DATASET:
──────────────────────────────
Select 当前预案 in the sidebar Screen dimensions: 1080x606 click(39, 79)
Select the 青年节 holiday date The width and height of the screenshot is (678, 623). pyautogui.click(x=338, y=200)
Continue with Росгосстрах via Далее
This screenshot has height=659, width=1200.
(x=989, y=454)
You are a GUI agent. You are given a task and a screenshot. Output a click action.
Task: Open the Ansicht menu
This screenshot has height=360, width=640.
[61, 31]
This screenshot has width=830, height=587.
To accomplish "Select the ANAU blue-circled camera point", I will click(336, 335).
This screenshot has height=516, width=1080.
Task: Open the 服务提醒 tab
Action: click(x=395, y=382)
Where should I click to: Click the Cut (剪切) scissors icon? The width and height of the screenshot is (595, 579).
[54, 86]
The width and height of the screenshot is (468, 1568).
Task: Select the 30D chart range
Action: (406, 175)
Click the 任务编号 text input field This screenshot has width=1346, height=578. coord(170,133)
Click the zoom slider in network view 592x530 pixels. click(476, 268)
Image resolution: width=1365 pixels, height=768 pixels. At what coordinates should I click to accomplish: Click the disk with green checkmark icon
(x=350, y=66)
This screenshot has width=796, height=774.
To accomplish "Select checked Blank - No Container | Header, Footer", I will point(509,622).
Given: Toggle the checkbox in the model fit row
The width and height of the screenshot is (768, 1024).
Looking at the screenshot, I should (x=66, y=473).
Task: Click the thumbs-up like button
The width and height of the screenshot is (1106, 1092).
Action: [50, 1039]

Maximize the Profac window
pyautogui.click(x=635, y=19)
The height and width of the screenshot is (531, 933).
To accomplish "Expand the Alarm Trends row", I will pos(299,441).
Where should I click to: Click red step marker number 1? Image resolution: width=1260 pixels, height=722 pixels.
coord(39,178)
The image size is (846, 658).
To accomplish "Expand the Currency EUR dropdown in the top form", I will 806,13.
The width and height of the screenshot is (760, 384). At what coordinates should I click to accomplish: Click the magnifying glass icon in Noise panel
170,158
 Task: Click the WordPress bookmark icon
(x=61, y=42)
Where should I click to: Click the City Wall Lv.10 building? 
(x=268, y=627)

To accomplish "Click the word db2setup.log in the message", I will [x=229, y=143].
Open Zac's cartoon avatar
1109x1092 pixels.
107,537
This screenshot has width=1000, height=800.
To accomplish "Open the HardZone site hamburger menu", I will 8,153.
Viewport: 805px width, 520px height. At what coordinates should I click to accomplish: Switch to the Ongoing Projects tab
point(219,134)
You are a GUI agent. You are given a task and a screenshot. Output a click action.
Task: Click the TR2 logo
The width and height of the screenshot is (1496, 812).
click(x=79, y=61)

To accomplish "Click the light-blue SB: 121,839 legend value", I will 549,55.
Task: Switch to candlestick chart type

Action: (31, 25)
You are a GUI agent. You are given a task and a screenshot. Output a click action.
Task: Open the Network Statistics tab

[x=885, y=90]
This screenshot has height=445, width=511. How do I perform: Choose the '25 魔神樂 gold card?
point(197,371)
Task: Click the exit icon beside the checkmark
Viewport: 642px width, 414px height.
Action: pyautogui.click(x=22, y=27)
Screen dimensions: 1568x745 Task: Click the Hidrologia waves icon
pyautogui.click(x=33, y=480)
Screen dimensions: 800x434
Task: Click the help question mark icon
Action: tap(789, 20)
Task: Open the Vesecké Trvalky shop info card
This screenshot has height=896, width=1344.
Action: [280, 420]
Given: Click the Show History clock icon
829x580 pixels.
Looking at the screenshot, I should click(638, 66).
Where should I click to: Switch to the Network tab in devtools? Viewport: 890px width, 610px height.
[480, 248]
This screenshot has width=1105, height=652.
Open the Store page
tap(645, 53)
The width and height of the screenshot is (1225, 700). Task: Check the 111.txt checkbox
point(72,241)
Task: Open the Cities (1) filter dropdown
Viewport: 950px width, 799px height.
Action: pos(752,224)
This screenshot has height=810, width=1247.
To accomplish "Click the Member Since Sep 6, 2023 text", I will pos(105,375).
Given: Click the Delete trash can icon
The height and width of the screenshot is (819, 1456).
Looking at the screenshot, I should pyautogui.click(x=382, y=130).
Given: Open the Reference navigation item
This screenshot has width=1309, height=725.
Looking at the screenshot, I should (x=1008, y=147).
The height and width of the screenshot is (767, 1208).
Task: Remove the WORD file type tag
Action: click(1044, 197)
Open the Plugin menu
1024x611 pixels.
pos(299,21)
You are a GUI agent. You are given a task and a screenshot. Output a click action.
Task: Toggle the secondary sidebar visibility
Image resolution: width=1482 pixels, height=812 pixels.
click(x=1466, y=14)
──────────────────────────────
WORK TO COMPLETE: Return each line above exactly.

TASK OUTPUT:
Select 当前预案 in the sidebar Screen dimensions: 1080x606 click(39, 79)
Select the 青年节 holiday date The width and height of the screenshot is (678, 623). pyautogui.click(x=338, y=200)
Continue with Росгосстрах via Далее
This screenshot has height=659, width=1200.
(x=989, y=454)
You are a GUI agent. You are given a task and a screenshot. Output a click action.
Task: Open the Ansicht menu
This screenshot has height=360, width=640.
[61, 31]
This screenshot has width=830, height=587.
To accomplish "Select the ANAU blue-circled camera point", I will click(336, 335).
This screenshot has height=516, width=1080.
Task: Open the 服务提醒 tab
Action: click(x=395, y=382)
Where should I click to: Click the Cut (剪切) scissors icon? The width and height of the screenshot is (595, 579).
[54, 86]
The width and height of the screenshot is (468, 1568).
Task: Select the 30D chart range
Action: (406, 175)
Click the 任务编号 text input field This screenshot has width=1346, height=578. coord(170,133)
Click the zoom slider in network view 592x530 pixels. click(476, 268)
Image resolution: width=1365 pixels, height=768 pixels. At what coordinates should I click to accomplish: Click the disk with green checkmark icon
(x=350, y=66)
This screenshot has width=796, height=774.
To accomplish "Select checked Blank - No Container | Header, Footer", I will point(509,622).
Given: Toggle the checkbox in the model fit row
The width and height of the screenshot is (768, 1024).
Looking at the screenshot, I should (x=66, y=473).
Task: Click the thumbs-up like button
The width and height of the screenshot is (1106, 1092).
Action: [50, 1039]

Maximize the Profac window
pyautogui.click(x=635, y=19)
The height and width of the screenshot is (531, 933).
To accomplish "Expand the Alarm Trends row", I will pos(299,441).
Where should I click to: Click red step marker number 1? Image resolution: width=1260 pixels, height=722 pixels.
coord(39,178)
The image size is (846, 658).
To accomplish "Expand the Currency EUR dropdown in the top form", I will 806,13.
The width and height of the screenshot is (760, 384). At what coordinates should I click to accomplish: Click the magnifying glass icon in Noise panel
170,158
 Task: Click the WordPress bookmark icon
(x=61, y=42)
Where should I click to: Click the City Wall Lv.10 building? 
(x=268, y=627)

To accomplish "Click the word db2setup.log in the message", I will [x=229, y=143].
Open Zac's cartoon avatar
1109x1092 pixels.
107,537
This screenshot has width=1000, height=800.
To accomplish "Open the HardZone site hamburger menu", I will 8,153.
Viewport: 805px width, 520px height. At what coordinates should I click to accomplish: Switch to the Ongoing Projects tab
point(219,134)
You are a GUI agent. You are given a task and a screenshot. Output a click action.
Task: Click the TR2 logo
The width and height of the screenshot is (1496, 812).
click(x=79, y=61)

To accomplish "Click the light-blue SB: 121,839 legend value", I will 549,55.
Task: Switch to candlestick chart type

Action: (31, 25)
You are a GUI agent. You are given a task and a screenshot. Output a click action.
Task: Open the Network Statistics tab

[x=885, y=90]
This screenshot has height=445, width=511. How do I perform: Choose the '25 魔神樂 gold card?
point(197,371)
Task: Click the exit icon beside the checkmark
Viewport: 642px width, 414px height.
Action: pyautogui.click(x=22, y=27)
Screen dimensions: 1568x745 Task: Click the Hidrologia waves icon
pyautogui.click(x=33, y=480)
Screen dimensions: 800x434
Task: Click the help question mark icon
Action: tap(789, 20)
Task: Open the Vesecké Trvalky shop info card
This screenshot has height=896, width=1344.
Action: [280, 420]
Given: Click the Show History clock icon
829x580 pixels.
Looking at the screenshot, I should click(638, 66).
Where should I click to: Switch to the Network tab in devtools? Viewport: 890px width, 610px height.
[480, 248]
This screenshot has width=1105, height=652.
Open the Store page
tap(645, 53)
The width and height of the screenshot is (1225, 700). Task: Check the 111.txt checkbox
point(72,241)
Task: Open the Cities (1) filter dropdown
Viewport: 950px width, 799px height.
Action: pos(752,224)
This screenshot has height=810, width=1247.
To accomplish "Click the Member Since Sep 6, 2023 text", I will pos(105,375).
Given: Click the Delete trash can icon
The height and width of the screenshot is (819, 1456).
Looking at the screenshot, I should pyautogui.click(x=382, y=130).
Given: Open the Reference navigation item
This screenshot has width=1309, height=725.
Looking at the screenshot, I should (x=1008, y=147).
The height and width of the screenshot is (767, 1208).
Task: Remove the WORD file type tag
Action: click(1044, 197)
Open the Plugin menu
1024x611 pixels.
pos(299,21)
You are a GUI agent. You are given a task and a screenshot. Output a click action.
Task: Toggle the secondary sidebar visibility
Image resolution: width=1482 pixels, height=812 pixels.
click(x=1466, y=14)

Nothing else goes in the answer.